What we already know:
Three elements will be introduced:
- Authorisation to organise general shareholders meetings under conditions compatible with the measures taken in the context of the Covid-19 crisis, while still allowing shareholders and members to exercise their voting rights and ask questions. The management body will have the power to decide that the shareholders or the members may only exercise their voting rights remotely, whether or not in combination with proxy voting, through a person appointed by the management body to act as proxy holder.
- Postponement of the general shareholders meeting until the situation has returned to normal. The general meetings of companies and associations that have been or must be convened before 19 April 2020 can be held later because of the coronavirus crisis (until 10 weeks after the deadline, which in most cases is 30 June 2020).
Alternatively, meetings can be held on the date that is normal for the company or association concerned, but because of the coronavirus crisis, it must be organised electronically or in writing.
- Finally, the board may deliberate and decide (if necessary by a majority) by means of electronic communication that allows for discussion. It is also specified that the board may, in all circumstances, make unanimous decisions in writing.
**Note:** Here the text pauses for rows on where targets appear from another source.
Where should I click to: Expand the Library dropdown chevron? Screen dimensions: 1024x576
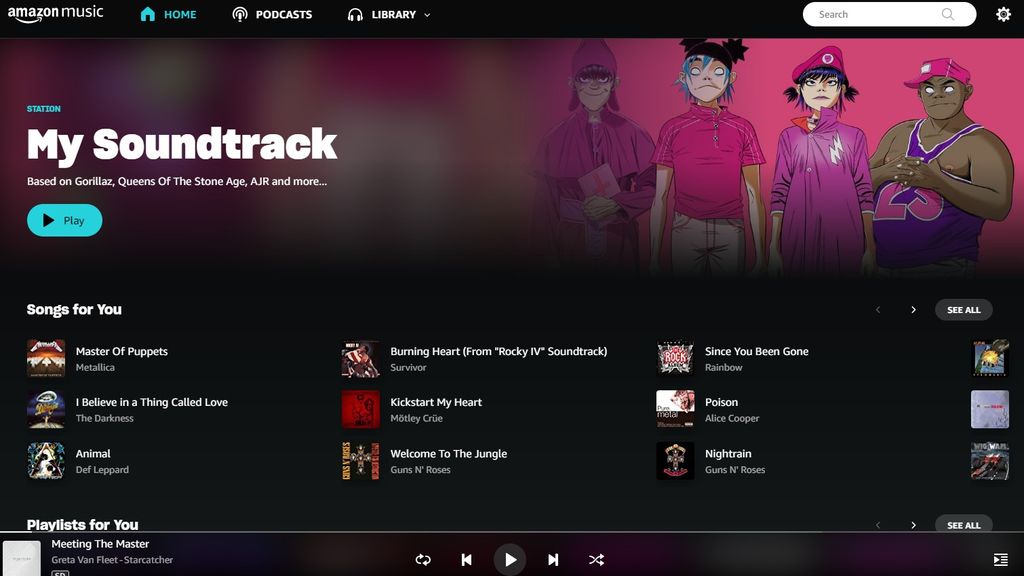click(426, 15)
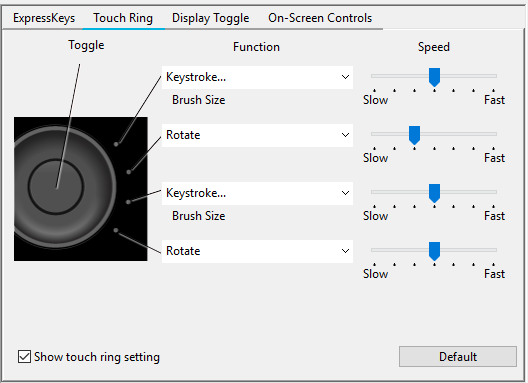Select the Touch Ring tab

point(123,18)
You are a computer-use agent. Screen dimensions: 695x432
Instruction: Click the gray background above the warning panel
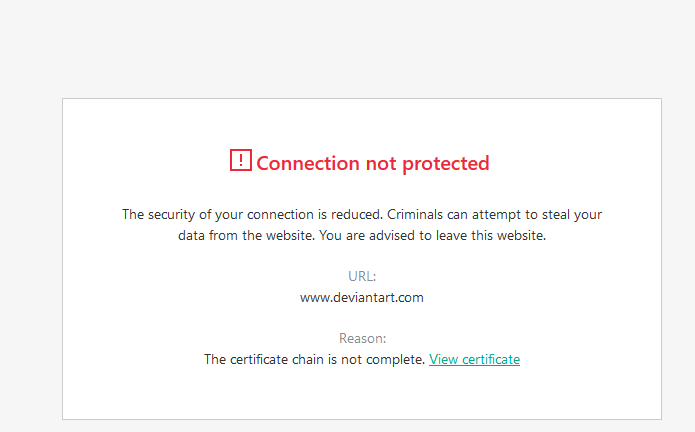coord(347,50)
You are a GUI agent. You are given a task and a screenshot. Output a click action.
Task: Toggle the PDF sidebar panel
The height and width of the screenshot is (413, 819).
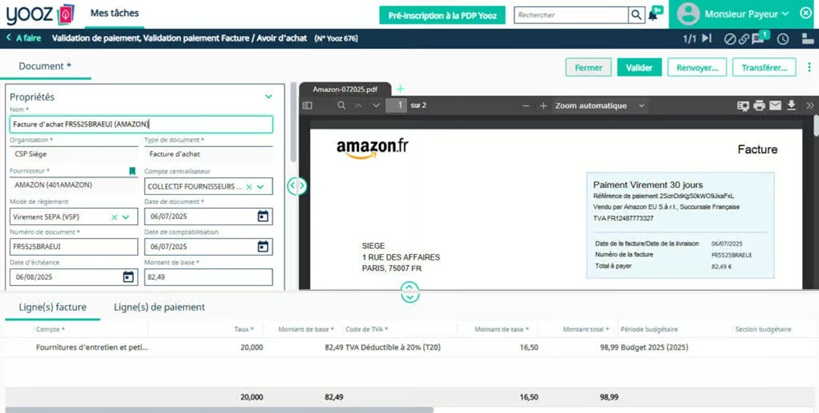tap(308, 106)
In the case of decisions that are supposed to be taken before a notary - one thinks in particular of decisions regarding authorised capital - it is again sufficient for a member of the board or another proxy-holder to meet the notary in person; the other members may participate by means of electronic communication.
As soon as the Royal Decree will be published, we will inform you of all the practical details.
The above information is merely intended as comment on relevant issues of Belgian law and is not intended as legal advice. Before taking action or relying on the comments and the information given, please seek specific advice on the matters that are of concern to you.